I came late to Leave Her to Heaven (1945), discovering the film last year via Martin Scorsese’s A Personal Journey through American Movies (1995)- a fascinating documentary available to watch on the BFI player plug-in via Amazon Prime. Based on Ben Ames Williams’ best seller of 1944, director John M. Stahl shot Leave Her to Heaven on saturated three-strip technicolor (covering the entire colour spectrum)- described by Scorsese as a “fascinating hybrid, a film noir in colour.” At that time, colour was rarely used for contemporary drama, then more associated with musicals and period pieces. The title comes from Hamlet:
Leave her to heaven
And to those thorns that in her bosom lodge,
To prick and sting her.
The Ghost tells Hamlet to leave Gertrude (his mother) out of revenge and not to seek retribution on her. Rather, he should leave her to the torment of her conscience and leaving heaven and God to judge her fate.

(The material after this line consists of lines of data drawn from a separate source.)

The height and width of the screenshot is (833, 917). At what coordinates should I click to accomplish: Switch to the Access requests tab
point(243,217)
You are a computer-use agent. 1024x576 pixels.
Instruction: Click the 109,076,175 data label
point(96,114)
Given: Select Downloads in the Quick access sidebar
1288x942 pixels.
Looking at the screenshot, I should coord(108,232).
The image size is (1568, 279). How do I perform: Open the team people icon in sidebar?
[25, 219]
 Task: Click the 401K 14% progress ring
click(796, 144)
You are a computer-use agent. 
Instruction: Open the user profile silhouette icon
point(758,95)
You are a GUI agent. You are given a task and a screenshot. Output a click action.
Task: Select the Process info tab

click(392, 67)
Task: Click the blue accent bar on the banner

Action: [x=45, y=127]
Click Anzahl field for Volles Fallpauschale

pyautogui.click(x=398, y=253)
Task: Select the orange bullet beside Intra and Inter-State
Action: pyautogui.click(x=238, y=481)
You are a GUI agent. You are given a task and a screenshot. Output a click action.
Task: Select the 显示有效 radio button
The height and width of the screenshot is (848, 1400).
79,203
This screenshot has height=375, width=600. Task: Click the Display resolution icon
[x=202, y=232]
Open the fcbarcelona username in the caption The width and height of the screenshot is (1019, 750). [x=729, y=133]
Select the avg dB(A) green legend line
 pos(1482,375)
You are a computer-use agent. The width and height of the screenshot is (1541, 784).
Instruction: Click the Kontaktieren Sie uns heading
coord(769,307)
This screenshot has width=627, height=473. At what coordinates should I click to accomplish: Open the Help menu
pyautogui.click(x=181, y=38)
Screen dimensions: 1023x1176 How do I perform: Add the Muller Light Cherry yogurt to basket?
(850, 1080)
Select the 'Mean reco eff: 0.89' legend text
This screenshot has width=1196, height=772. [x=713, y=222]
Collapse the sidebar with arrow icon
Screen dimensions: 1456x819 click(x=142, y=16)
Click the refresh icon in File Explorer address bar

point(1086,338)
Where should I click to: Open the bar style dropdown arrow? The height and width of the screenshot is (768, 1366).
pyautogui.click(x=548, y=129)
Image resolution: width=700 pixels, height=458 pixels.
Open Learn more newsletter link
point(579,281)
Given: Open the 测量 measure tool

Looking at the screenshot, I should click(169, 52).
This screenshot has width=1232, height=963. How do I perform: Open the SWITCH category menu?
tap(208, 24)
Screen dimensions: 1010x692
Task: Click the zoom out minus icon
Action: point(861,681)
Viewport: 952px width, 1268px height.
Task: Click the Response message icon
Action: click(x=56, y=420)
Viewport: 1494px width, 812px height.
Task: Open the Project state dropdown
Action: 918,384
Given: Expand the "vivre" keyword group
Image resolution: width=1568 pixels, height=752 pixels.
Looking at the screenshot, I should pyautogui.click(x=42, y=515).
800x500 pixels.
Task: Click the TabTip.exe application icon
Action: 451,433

Gene Tierney stars as Ellen Berent, a glossy Society vamp from Boston- ‘an angel face with the darkest of hearts’, an ‘erotically possessive woman destroying anybody who comes between her and husband, even the unwanted child she’s carrying.’ Gene’s a stunner- not just ‘pretty’ or ‘easy on the eye’ (these days, pretty girls are two a penny, are they not?)- but drop-dead, ravishingly gorgeous, along the lines of a Hedy Lamarr or a Vivien Leigh. Anyway, Gene then meets a writer (Richard Harland, played by Cornel Wilde) on the New Mexico Express- who happens to bear an uncanny, if disturbing, resemblance to her ‘Daddy’, deceased.
Oh, it’s psychological, twisted stuff- especially the fabulous, unsettling sequence on the lake, with the varnished white rowing boat, dark sunglasses and Richard’s crippled younger brother, polio victim Danny (Darryl Hickman)- we’re in Patricia Highsmith territory. It’s dark and genuinely disturbing, even haunting- and beautifully composed. As if you can feel the cold, still waters of the lake. There’s a sense of place.